## EXTRACTED DATA
----
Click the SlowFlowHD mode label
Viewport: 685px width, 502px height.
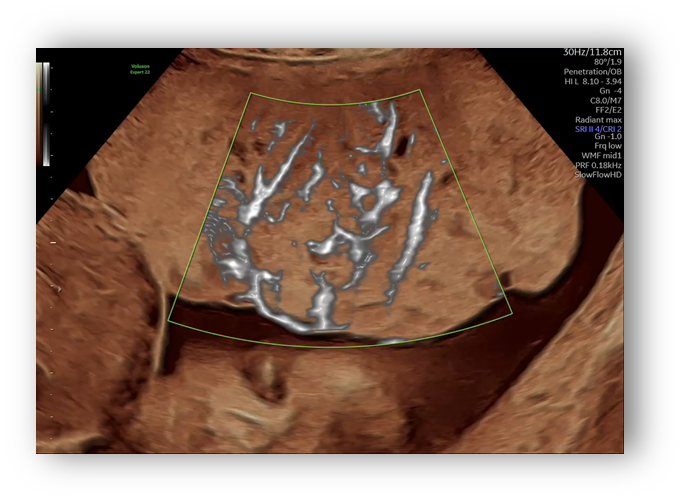coord(598,193)
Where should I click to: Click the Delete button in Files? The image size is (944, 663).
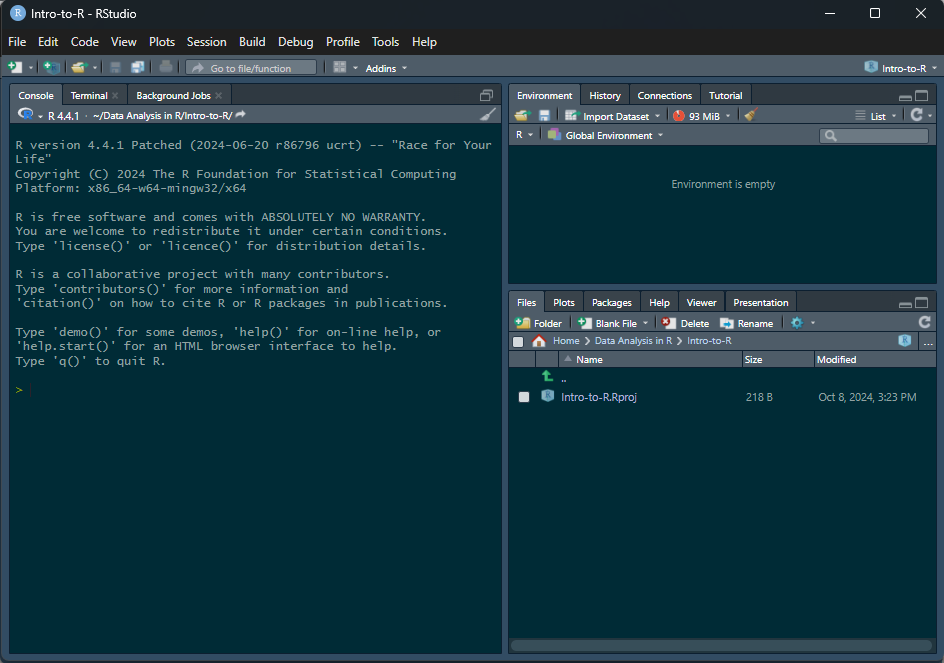pos(686,323)
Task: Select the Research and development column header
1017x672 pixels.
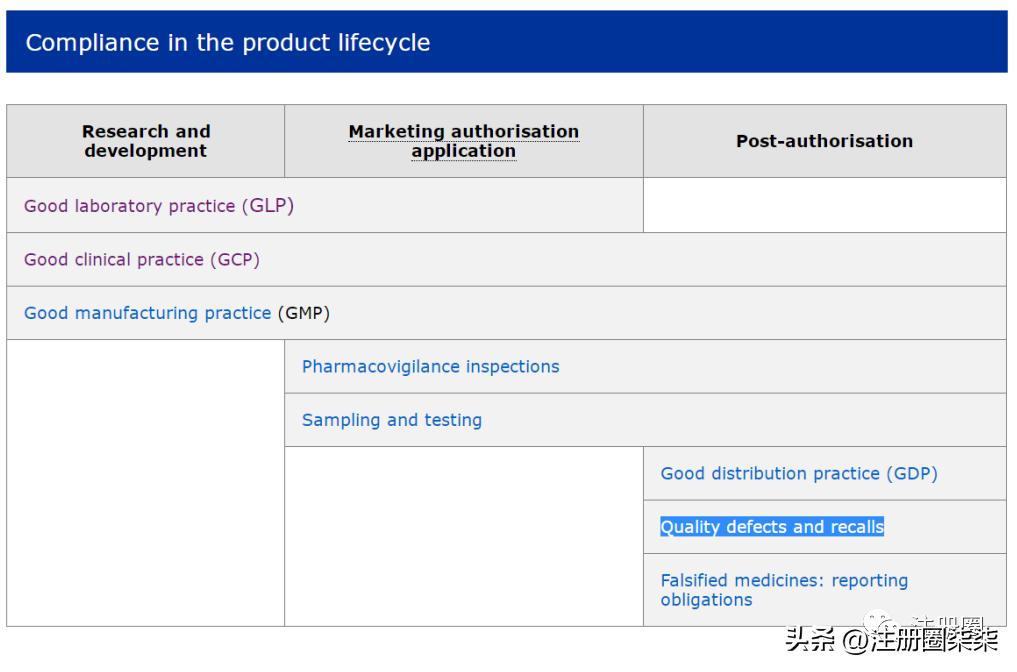Action: coord(145,140)
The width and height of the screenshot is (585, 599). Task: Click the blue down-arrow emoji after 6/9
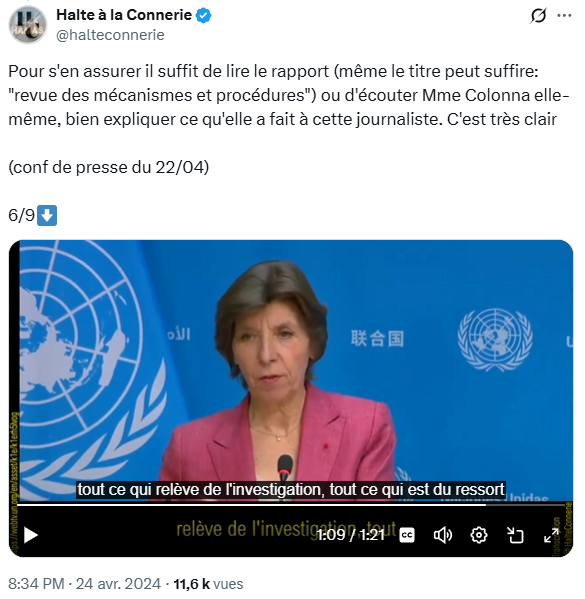click(x=47, y=215)
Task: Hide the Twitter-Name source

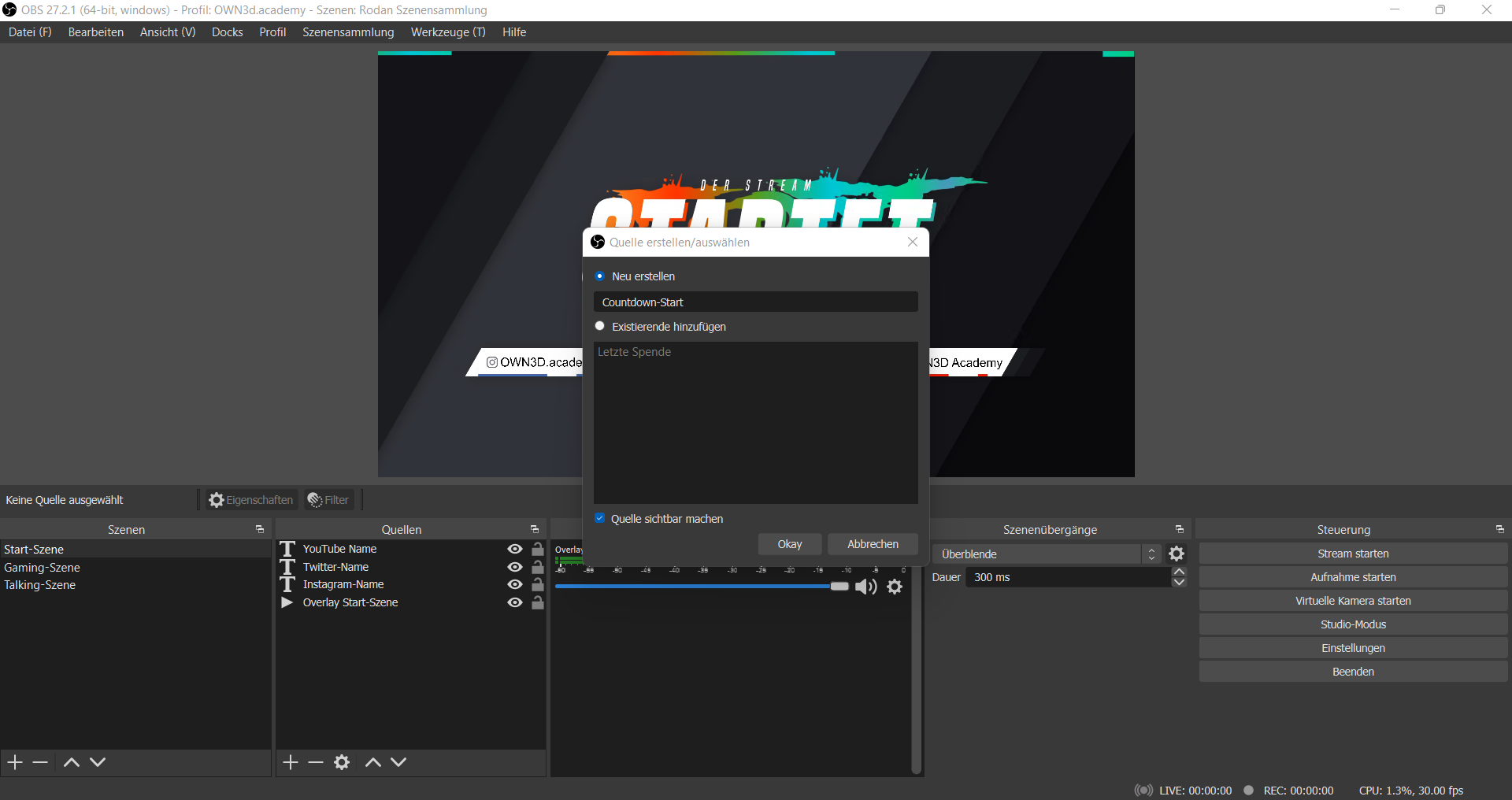Action: 515,567
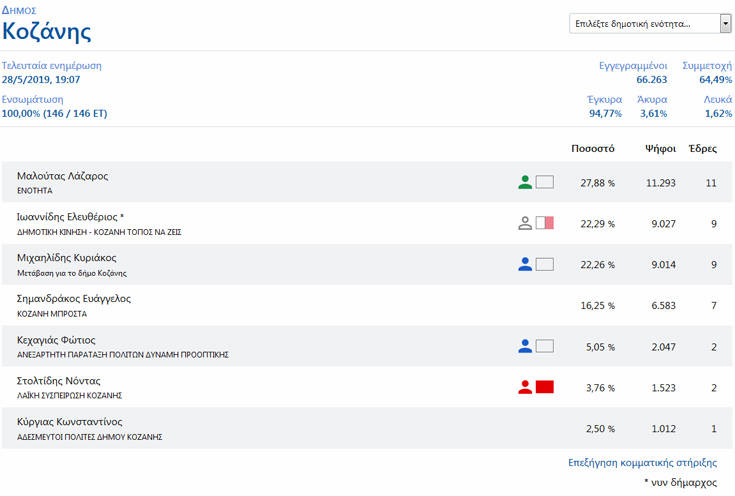735x496 pixels.
Task: Click the solid red party swatch for Στολτίδης
Action: 544,387
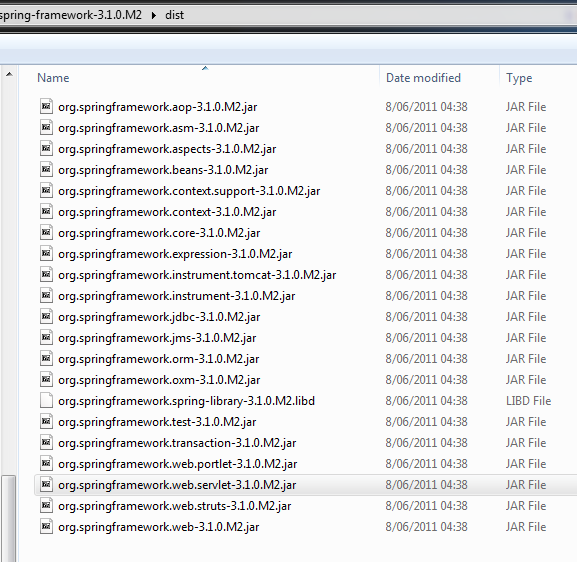
Task: Go to spring-framework-3.1.0.M2 breadcrumb folder
Action: pyautogui.click(x=71, y=15)
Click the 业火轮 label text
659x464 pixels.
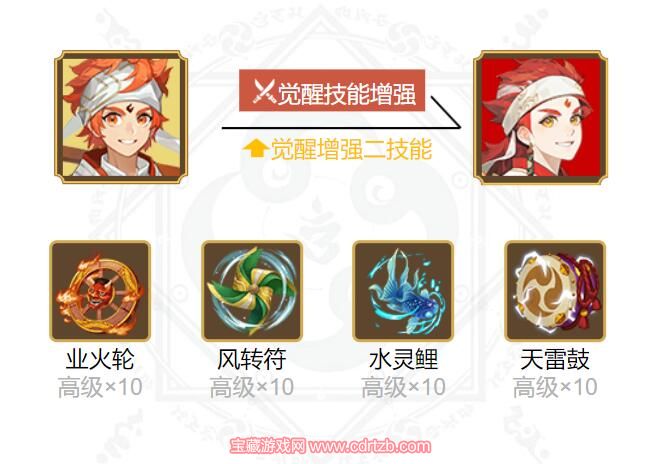100,360
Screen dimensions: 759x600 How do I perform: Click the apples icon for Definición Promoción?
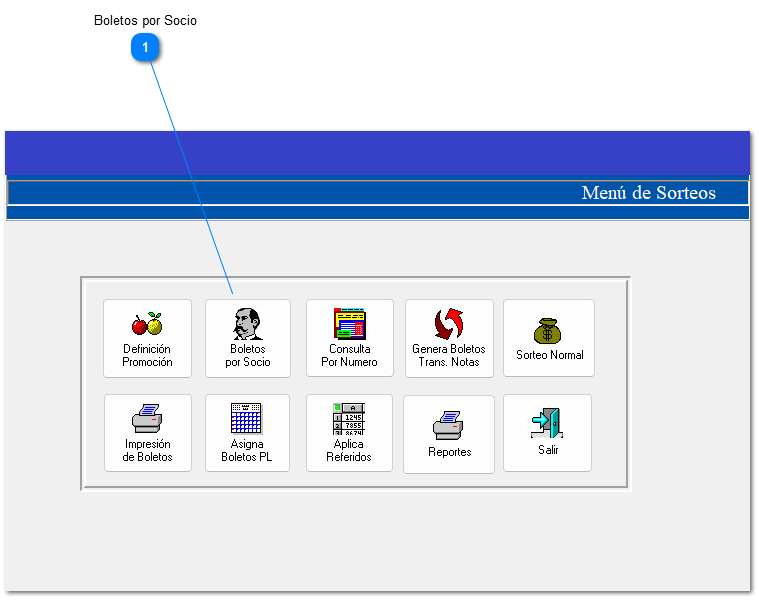point(147,324)
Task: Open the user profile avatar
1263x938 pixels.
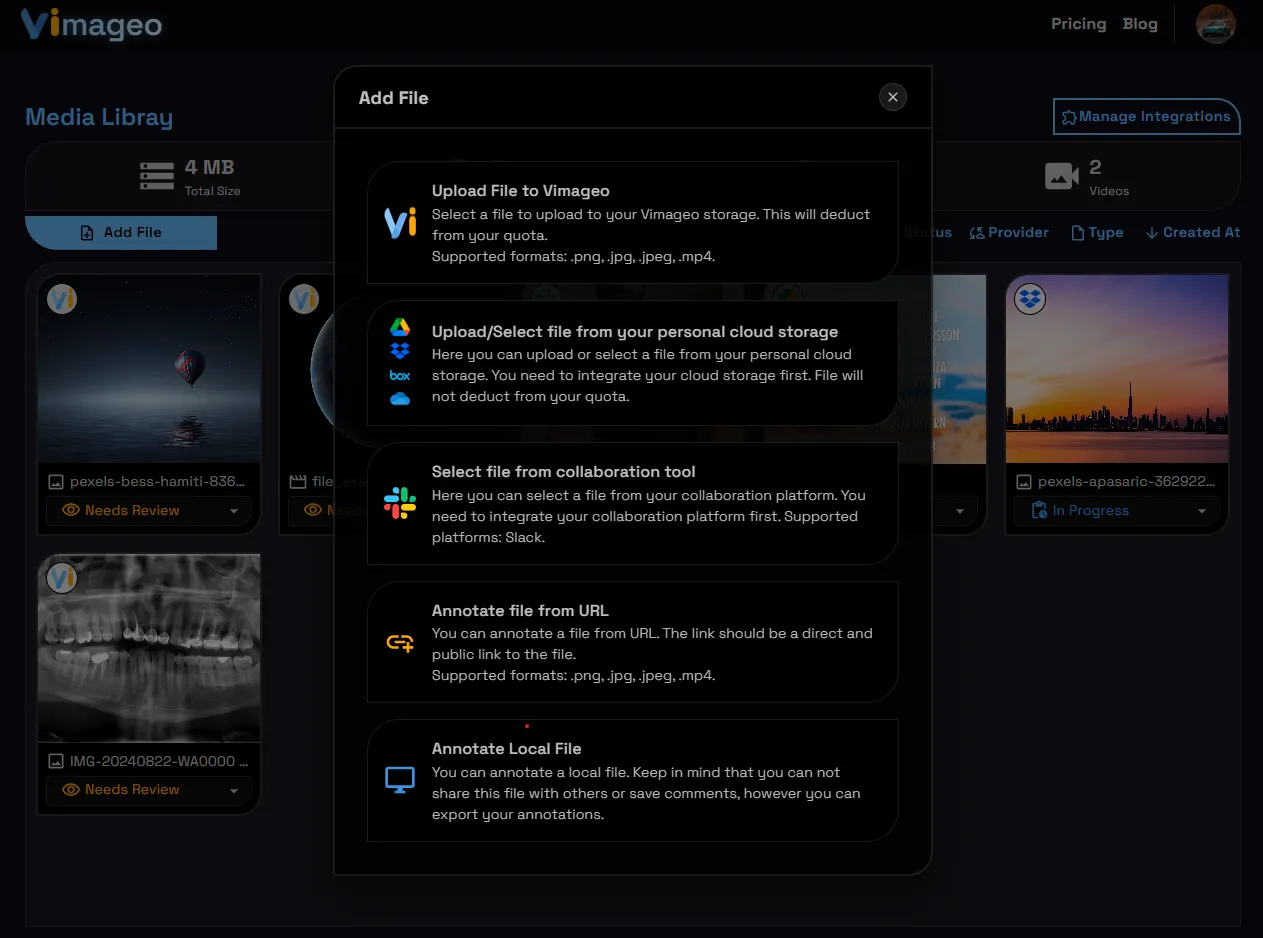Action: [x=1216, y=24]

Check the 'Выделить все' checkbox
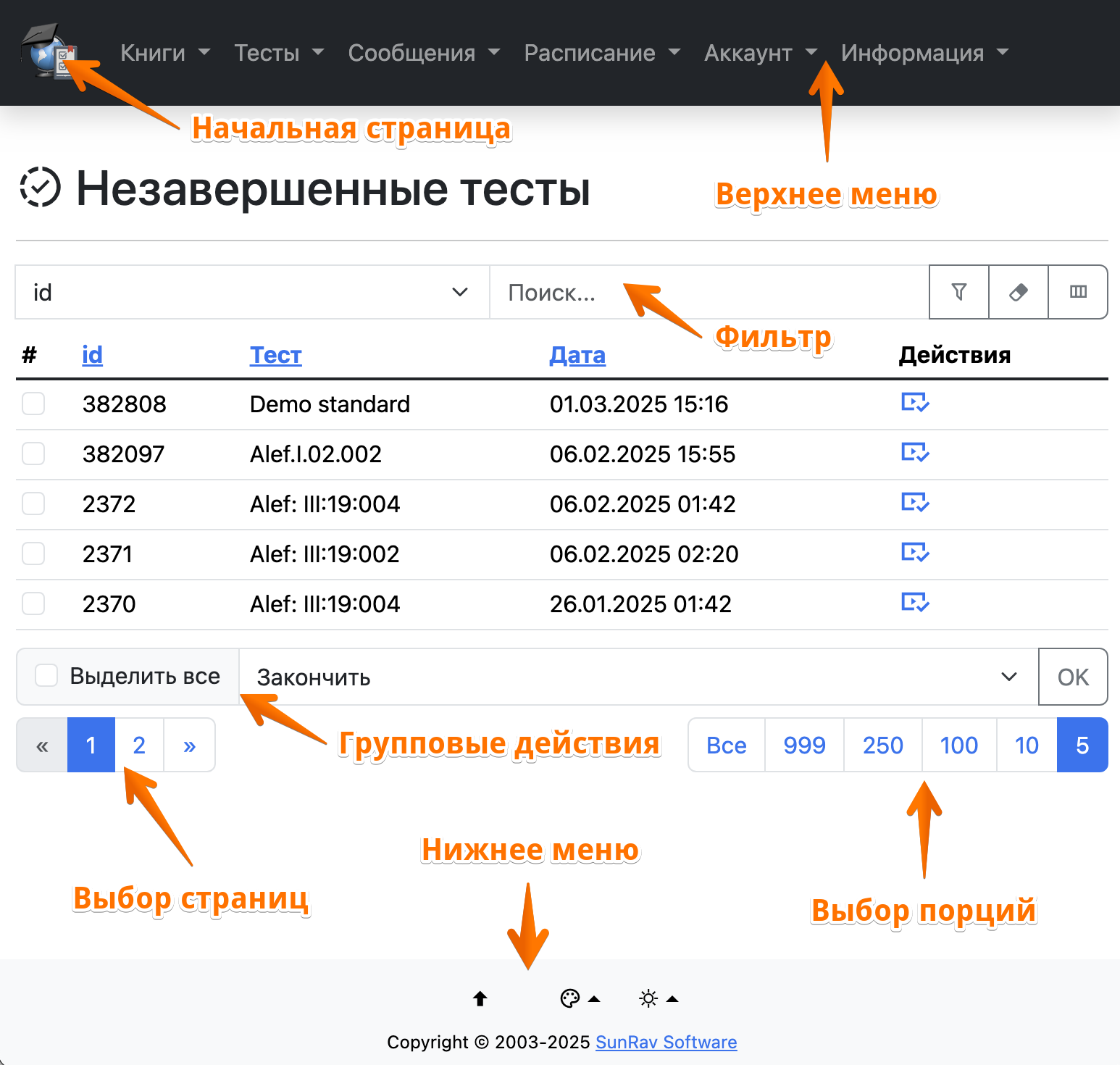[x=47, y=676]
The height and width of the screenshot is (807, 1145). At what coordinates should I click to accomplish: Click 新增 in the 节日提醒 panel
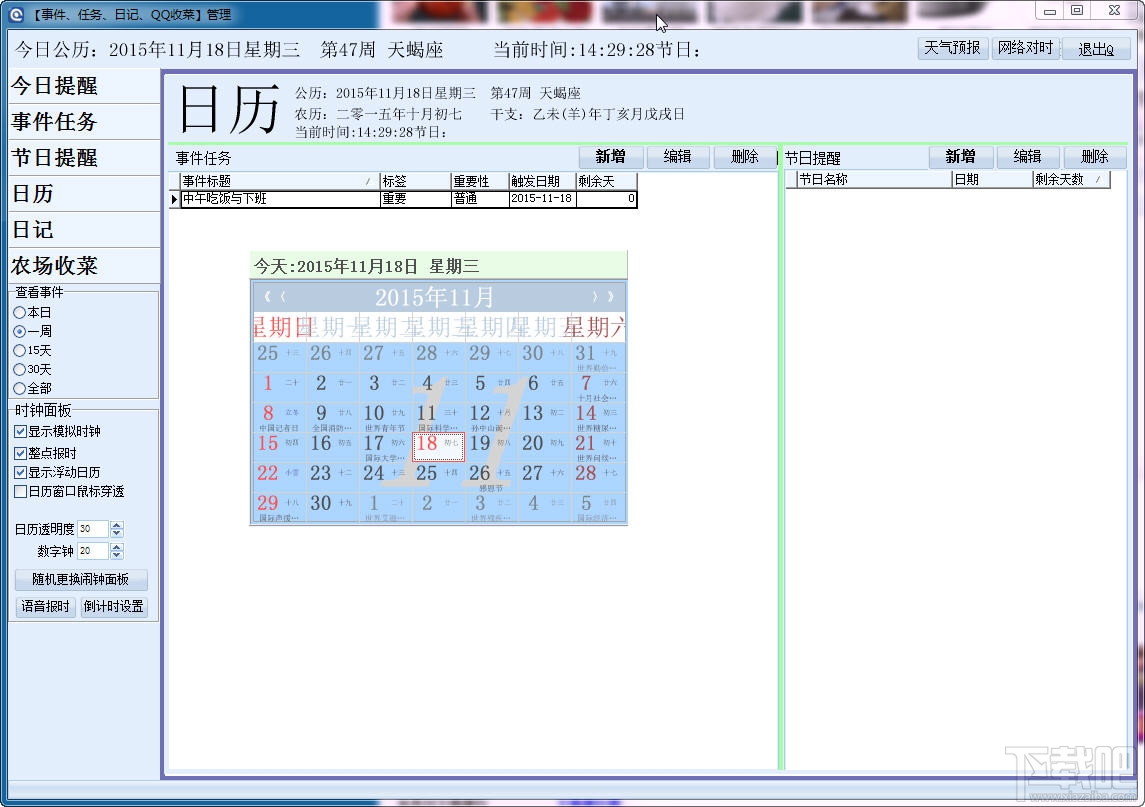pyautogui.click(x=960, y=156)
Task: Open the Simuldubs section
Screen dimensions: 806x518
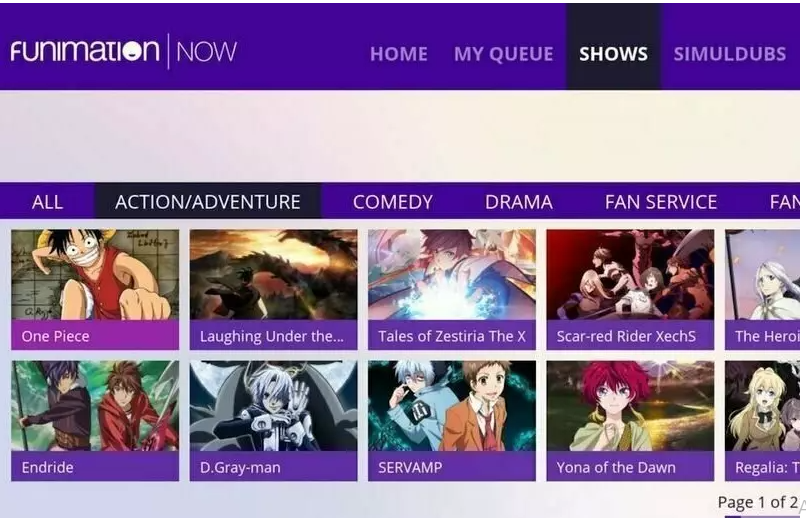Action: click(x=729, y=54)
----
## TASK DIRECTIONS
Since the pictures are not wanted, copy only the text of the records above, exactly.

## EXPECTED ANSWER
Click the SlowFlowHD mode label
Viewport: 685px width, 502px height.
coord(598,193)
Where should I click to: Click the Delete button in Files? The image size is (944, 663).
pos(686,323)
Task: Select the Research and development column header
1017x672 pixels.
Action: coord(145,140)
The width and height of the screenshot is (585, 599). Task: Click the blue down-arrow emoji after 6/9
click(x=47, y=215)
Task: Hide the Twitter-Name source

Action: 515,567
735x496 pixels.
Task: Click the solid red party swatch for Στολτίδης
Action: 544,387
Task: Go to spring-framework-3.1.0.M2 breadcrumb folder
Action: pyautogui.click(x=71, y=15)
Click the 业火轮 label text
659x464 pixels.
100,360
Screen dimensions: 759x600 How do I perform: Click the apples icon for Definición Promoción?
point(147,324)
Task: Open the user profile avatar
1263x938 pixels.
Action: [x=1216, y=24]

Check the 'Выделить все' checkbox
[x=47, y=676]
The height and width of the screenshot is (807, 1145). At what coordinates should I click to accomplish: Click 新增 in the 节日提醒 panel
pyautogui.click(x=960, y=156)
Task: Open the Simuldubs section
Screen dimensions: 806x518
Action: click(x=729, y=54)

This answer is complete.